"I Must Be Fine 'Cause My Heart's Still Beating"

 Last October, I'd just missed a bus, so I was waiting patiently at the bus stop with my headphones on, trying to read a book, when two women with children stopped right next to me. I'm not sure what book I wanted to read, but it certainly wasn't an interesting one, as I managed to overhear their entire conversation: they were talking in childish voices and simplified language about little bees on socks and teddy bears and the best organic spoons for babies. What I heard made me want to bang my head against the metal structure of the bus station's porch. I'm not even being dramatic: just the thought of my life being yellow-ducks-on-blue-hats centered made me anxious. It became a good motivation to start the new academic year strong.
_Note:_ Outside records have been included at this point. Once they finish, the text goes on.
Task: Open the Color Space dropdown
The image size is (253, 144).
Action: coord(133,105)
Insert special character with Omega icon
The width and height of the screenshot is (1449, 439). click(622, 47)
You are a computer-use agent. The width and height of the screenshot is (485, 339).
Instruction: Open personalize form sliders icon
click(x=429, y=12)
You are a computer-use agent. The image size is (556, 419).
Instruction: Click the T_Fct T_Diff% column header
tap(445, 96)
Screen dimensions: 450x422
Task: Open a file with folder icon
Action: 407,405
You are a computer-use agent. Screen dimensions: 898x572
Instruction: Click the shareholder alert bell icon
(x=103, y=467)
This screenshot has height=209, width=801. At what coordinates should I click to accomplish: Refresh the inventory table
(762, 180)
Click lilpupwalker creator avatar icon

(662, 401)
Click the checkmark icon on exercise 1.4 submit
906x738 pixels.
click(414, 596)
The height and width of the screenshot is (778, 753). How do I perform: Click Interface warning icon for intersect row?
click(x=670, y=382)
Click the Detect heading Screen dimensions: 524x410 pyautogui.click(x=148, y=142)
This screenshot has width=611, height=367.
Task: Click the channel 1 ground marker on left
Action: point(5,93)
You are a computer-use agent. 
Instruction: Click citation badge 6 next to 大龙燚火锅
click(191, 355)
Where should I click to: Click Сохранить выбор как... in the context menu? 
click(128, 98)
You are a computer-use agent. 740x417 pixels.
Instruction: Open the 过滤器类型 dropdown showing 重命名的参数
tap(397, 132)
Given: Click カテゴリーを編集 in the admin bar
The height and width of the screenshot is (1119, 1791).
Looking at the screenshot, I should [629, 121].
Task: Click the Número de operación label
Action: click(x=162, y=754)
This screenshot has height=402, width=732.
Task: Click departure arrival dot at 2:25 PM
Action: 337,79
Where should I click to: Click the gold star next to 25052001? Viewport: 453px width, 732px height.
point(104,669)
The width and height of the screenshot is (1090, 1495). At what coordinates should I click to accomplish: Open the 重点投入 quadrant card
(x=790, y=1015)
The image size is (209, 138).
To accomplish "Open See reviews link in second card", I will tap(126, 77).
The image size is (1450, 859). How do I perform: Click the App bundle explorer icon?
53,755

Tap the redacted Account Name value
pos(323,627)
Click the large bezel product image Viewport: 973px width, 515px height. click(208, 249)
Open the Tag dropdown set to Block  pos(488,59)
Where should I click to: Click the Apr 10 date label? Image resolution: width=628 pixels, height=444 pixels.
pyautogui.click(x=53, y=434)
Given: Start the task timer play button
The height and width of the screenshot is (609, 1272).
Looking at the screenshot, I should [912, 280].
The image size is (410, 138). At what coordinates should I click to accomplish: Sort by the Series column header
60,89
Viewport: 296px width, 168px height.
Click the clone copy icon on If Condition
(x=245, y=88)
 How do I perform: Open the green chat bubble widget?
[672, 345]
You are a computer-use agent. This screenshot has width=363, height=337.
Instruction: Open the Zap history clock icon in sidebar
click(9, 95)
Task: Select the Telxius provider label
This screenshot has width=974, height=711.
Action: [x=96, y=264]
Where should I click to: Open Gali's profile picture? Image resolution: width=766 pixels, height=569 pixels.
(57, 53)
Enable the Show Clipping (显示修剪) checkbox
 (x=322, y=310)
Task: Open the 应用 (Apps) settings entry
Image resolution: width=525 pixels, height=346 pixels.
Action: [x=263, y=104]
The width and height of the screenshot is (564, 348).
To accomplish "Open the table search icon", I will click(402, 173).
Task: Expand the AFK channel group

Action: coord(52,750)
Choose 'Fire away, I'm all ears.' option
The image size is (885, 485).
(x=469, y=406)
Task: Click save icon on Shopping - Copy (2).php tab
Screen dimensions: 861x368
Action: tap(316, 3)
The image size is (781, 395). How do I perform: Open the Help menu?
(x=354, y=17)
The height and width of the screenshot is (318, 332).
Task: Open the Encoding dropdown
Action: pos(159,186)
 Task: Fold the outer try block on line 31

I swore I'd never let myself drift through life like that.

But the weeks and then months went by and the overwhelming thought that I might end up like those mothers wore off and, to be honest, I even forgot about the incident until a few days ago when I was watching a cooking show and a woman said she loved Greece and something between the lines of: "I live for the three weeks a year I spend there". All year long she works her butt off, drives the kids to school and activities, goes to work, cooks, cleans etc. And then the three weeks in Greece come and she's finally happy.* That was the moment I promised myself once again that I would never (even if I changed my mind and had children one day) settle for a small life without meaning.

The way I see it, all we get are these few decades of life. And just existing and reproducing can't be all there is. We have to find a greater meaning that isn't universal, and the only way to do that is to explore. Because "I must be fine 'cause my heart's still beating", as The White Stripes sing in one of their songs, is just not enough for me.

But here comes the question: if motherhood is what we are "made for", what is there to life if we don't reproduce?

* Is how I interpreted her words, no I don't know her whole story and I'm not judging anyone here. Some people might be happy with their pink-mice-on-white-bibs orientated lives and that's okay!